WORK TO BE COMPLETED
Which lines of the data contain the string "Given"? Copy every one of them.

RECORDS PROVIDED

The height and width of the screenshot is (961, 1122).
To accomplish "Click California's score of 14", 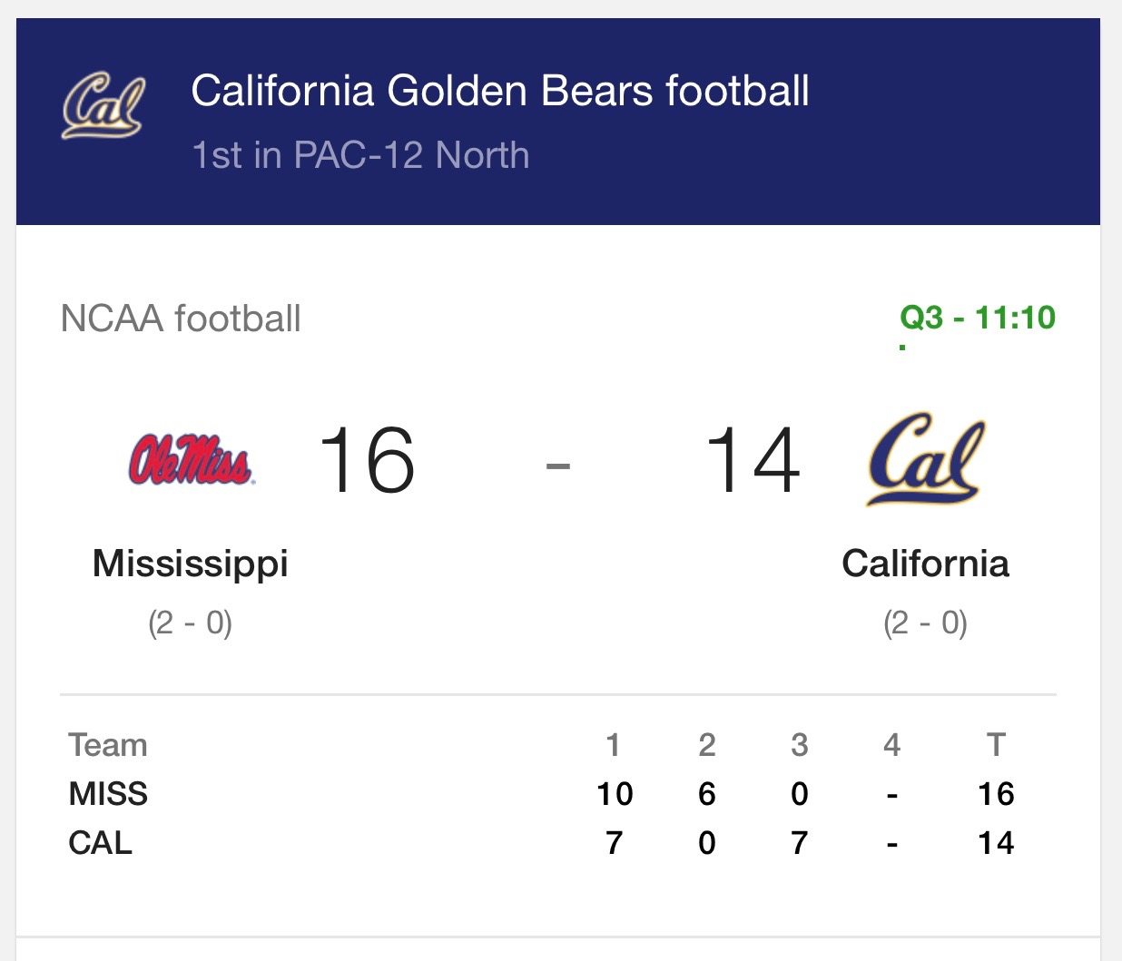I will click(x=753, y=461).
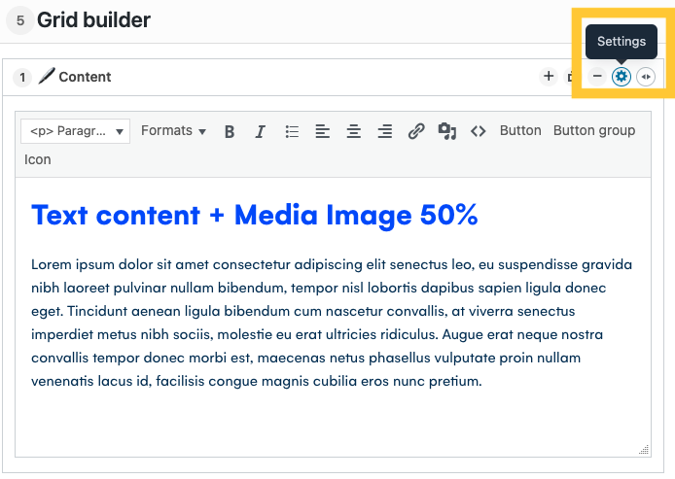Insert a hyperlink with link icon

(416, 131)
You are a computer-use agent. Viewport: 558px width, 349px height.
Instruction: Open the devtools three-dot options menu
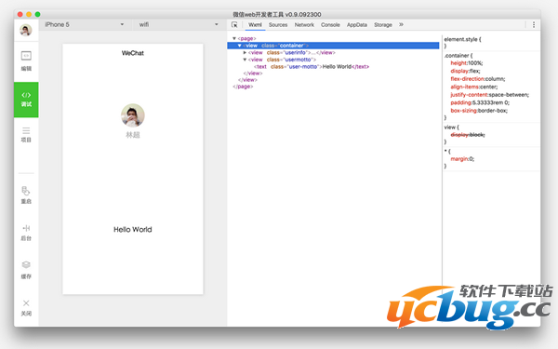tap(534, 24)
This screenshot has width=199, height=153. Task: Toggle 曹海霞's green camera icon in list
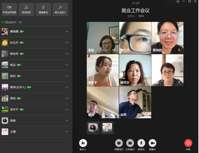[22, 32]
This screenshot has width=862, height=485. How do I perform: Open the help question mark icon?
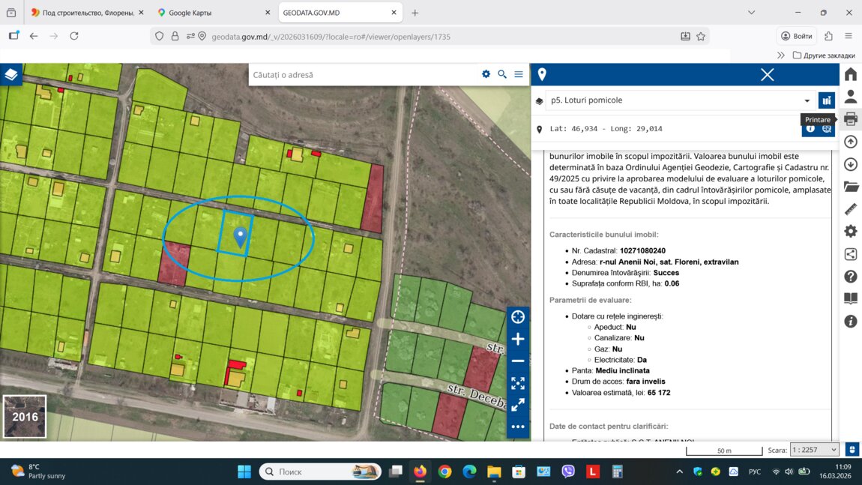pos(850,277)

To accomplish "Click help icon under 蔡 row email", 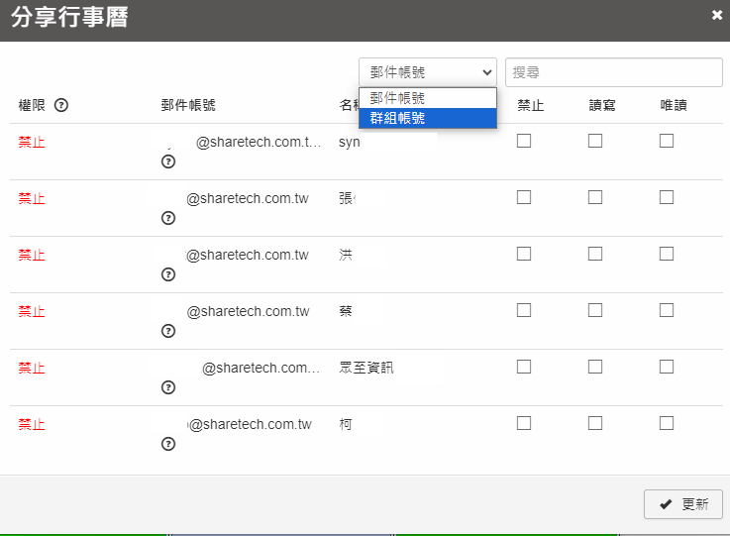I will (x=168, y=331).
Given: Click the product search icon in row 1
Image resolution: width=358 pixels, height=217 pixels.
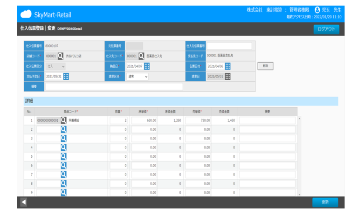Looking at the screenshot, I should click(x=64, y=120).
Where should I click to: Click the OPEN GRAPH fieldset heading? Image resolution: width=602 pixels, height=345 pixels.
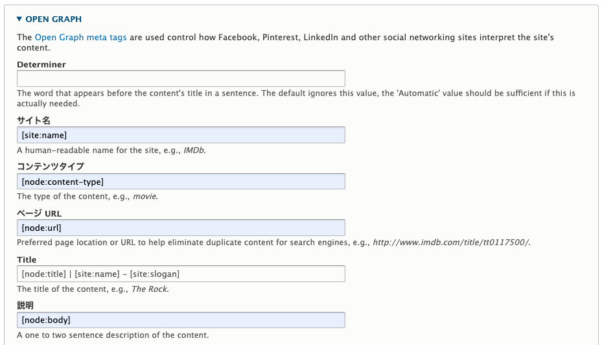coord(53,19)
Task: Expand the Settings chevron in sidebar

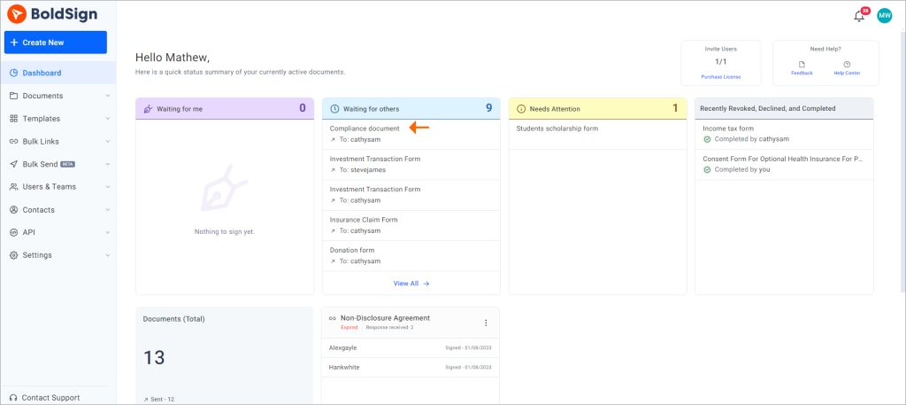Action: click(107, 255)
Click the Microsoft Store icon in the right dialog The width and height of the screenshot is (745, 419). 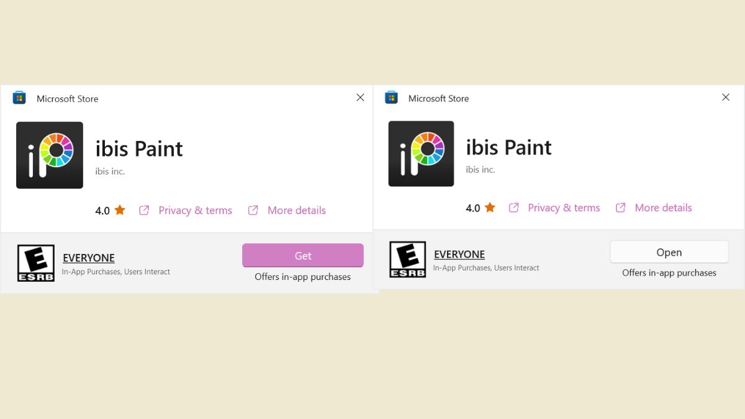pyautogui.click(x=391, y=97)
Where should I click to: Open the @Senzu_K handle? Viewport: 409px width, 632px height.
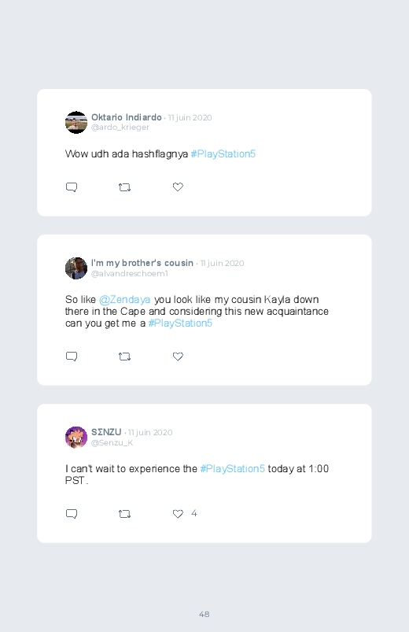pos(112,442)
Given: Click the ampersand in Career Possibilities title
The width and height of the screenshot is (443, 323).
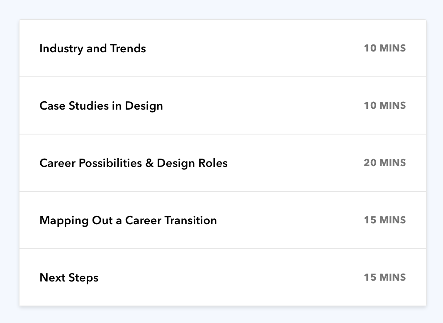Looking at the screenshot, I should (x=149, y=163).
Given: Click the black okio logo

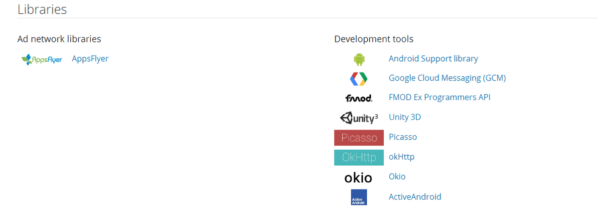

SOLUTION BELOW
Given: Click the product search icon in row 1
Given: Click the ampersand in Career Possibilities title
Given: Click the black okio logo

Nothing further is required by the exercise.